Низкая представительность источников, непосредственно показывающих повседневную жизнь общины, в некоторой степени компенсируется «неприговорным» или «околоприговорным» пластом информации, выявляемым путем сообщения одного или взаимодополняющими сведениями нескольких документов без участия самого постановления сельского схода, но раскрывающими его основное содержание. Такие документы могли быть связаны как непосредственно с общинным делопроизводством, так и с контролирующими функциями органов Советской власти.

Особенностью начального этапа аграрных преобразований являлось отсутствие юридической регламентации общины и ее делопроизводства, поэтому революционные годы оставили после себя значительное разнообразие продуктов правотворчества, часто противоречащего традициям прежнего письмоводства сельских обществ. Многие решения общих собраний крестьян перестали документироваться. В результате сложилось множество вариантов письменного оформления решений сельских сходов.

Все их многообразие условно распределяется по трем видам «приговоров»: приговор в собственном смысле слова, протокол и постановление. Помимо круговой поруки, в письменном виде реализуемой подписями участников сходок, их объединяло принятие только на общем собрании, с участием большинства домохозяев. Однако, три исторически сложившиеся в мирском делопроизводстве российской деревни клаузулы (начальная, содержательная, конечная), не считая заголовка, дополнений и примечаний, присутствовали непропорционально.

■ ПРЕДОСТАВЛЕННЫЕ ЗАПИСИ
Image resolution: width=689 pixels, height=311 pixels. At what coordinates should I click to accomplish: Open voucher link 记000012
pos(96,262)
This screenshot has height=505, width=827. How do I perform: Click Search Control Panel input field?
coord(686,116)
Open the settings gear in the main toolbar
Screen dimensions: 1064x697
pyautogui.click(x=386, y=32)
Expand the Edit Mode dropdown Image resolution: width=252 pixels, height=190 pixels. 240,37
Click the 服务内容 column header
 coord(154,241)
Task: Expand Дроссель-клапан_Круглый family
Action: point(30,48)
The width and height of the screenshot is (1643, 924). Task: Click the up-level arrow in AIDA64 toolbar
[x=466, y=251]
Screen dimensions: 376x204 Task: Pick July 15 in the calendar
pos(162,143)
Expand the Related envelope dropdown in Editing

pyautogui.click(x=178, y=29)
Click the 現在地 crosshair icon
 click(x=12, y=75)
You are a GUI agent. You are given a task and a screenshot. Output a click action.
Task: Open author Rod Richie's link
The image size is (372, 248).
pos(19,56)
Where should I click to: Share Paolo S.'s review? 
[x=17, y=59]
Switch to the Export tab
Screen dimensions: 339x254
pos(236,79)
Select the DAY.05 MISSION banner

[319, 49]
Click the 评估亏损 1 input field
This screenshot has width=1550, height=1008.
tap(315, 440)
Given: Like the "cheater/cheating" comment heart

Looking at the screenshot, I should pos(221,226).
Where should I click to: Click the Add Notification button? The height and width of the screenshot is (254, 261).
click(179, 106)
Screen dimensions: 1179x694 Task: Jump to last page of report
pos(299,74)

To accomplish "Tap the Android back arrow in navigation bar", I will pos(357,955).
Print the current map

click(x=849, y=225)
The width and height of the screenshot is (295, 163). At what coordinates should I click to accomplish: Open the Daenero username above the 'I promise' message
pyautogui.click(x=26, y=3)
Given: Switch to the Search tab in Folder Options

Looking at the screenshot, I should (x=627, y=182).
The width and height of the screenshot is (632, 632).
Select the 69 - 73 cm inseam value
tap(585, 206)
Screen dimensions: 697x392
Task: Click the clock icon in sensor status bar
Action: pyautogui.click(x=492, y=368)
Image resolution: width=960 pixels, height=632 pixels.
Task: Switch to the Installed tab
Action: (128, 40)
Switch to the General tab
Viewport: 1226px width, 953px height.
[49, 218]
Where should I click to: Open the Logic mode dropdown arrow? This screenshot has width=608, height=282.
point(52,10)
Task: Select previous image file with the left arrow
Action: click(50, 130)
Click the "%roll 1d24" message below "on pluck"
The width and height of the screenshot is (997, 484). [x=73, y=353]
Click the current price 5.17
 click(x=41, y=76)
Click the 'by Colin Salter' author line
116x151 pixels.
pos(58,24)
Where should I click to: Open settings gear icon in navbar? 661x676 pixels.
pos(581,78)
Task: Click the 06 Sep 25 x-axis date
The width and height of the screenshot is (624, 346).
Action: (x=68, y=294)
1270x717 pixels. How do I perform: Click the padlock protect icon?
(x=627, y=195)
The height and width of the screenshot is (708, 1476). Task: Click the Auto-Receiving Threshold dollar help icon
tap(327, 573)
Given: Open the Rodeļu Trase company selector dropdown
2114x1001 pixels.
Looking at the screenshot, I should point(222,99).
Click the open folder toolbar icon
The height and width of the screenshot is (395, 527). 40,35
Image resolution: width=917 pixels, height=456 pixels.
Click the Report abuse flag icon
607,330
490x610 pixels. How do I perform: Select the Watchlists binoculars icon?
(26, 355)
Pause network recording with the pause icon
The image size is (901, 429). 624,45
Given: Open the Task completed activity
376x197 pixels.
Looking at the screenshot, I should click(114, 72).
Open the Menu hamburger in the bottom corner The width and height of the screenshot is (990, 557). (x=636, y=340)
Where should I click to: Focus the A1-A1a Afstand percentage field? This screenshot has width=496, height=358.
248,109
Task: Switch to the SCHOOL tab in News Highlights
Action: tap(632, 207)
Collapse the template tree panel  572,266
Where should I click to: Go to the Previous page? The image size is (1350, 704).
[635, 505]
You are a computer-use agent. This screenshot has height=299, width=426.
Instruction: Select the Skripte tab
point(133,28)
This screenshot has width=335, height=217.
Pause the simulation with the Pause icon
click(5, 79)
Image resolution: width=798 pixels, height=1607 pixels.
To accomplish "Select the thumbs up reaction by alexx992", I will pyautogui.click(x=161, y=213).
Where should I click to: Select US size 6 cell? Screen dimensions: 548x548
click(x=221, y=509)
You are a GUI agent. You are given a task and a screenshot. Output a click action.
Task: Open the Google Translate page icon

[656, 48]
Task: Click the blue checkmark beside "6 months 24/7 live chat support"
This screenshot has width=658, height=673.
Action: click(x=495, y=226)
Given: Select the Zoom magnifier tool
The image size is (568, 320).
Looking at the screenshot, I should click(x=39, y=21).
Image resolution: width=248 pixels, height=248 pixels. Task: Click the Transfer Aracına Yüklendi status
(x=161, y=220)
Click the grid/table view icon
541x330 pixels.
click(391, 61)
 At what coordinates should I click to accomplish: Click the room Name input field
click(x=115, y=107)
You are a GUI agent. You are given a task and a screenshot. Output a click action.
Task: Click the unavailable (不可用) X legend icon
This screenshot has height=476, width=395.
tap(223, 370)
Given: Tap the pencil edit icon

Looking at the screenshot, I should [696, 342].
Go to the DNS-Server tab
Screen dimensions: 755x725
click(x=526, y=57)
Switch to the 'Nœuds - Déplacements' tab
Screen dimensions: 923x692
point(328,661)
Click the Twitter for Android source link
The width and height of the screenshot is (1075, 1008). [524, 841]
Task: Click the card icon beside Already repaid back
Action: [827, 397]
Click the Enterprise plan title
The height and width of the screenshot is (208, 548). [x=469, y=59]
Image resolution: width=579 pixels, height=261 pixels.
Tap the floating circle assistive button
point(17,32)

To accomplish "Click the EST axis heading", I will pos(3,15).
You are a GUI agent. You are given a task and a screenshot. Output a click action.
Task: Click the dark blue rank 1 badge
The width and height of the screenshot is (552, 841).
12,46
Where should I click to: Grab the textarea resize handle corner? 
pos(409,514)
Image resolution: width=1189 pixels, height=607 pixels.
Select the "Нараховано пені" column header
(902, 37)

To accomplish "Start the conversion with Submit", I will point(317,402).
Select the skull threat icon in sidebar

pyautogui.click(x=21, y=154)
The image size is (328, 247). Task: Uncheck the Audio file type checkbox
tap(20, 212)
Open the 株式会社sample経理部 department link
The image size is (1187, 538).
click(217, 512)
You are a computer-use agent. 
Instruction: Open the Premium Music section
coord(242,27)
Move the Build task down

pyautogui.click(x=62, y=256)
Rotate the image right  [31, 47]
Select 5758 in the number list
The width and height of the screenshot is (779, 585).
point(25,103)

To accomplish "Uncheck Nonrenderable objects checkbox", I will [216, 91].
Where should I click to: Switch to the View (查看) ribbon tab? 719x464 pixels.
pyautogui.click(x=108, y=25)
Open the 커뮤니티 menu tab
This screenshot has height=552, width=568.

■ ЗАДАНИЯ
1. Соответствуют ли фрагменту текста следующие утверждения? (a) На начальном этапе аграрных преобразований община и ее делопроизводство были юридически регламентированы. (b) Часть решений общих собраний крестьян перестала фиксироваться в документах. (c) Варианты письменного оформления решений сельских сходов условно распределяются по пяти видам «приговоров». На каждое утверждение ответьте «да» или «нет» и дословно приведите решающие слова фрагмента.
2. Покажите все строки записей, содержащие слово «Pause», с учетом регистра.

■ ОТВЕТЫ К ЗАДАНИЯМ
1.
(a) Нет: «отсутствие юридической регламентации общины и ее делопроизводства».
(b) Да: «Многие решения общих собраний крестьян перестали документироваться».
(c) Нет: «Все их многообразие условно распределяется по трем видам «приговоров»».

2.
Pause network recording with the pause icon
Pause the simulation with the Pause icon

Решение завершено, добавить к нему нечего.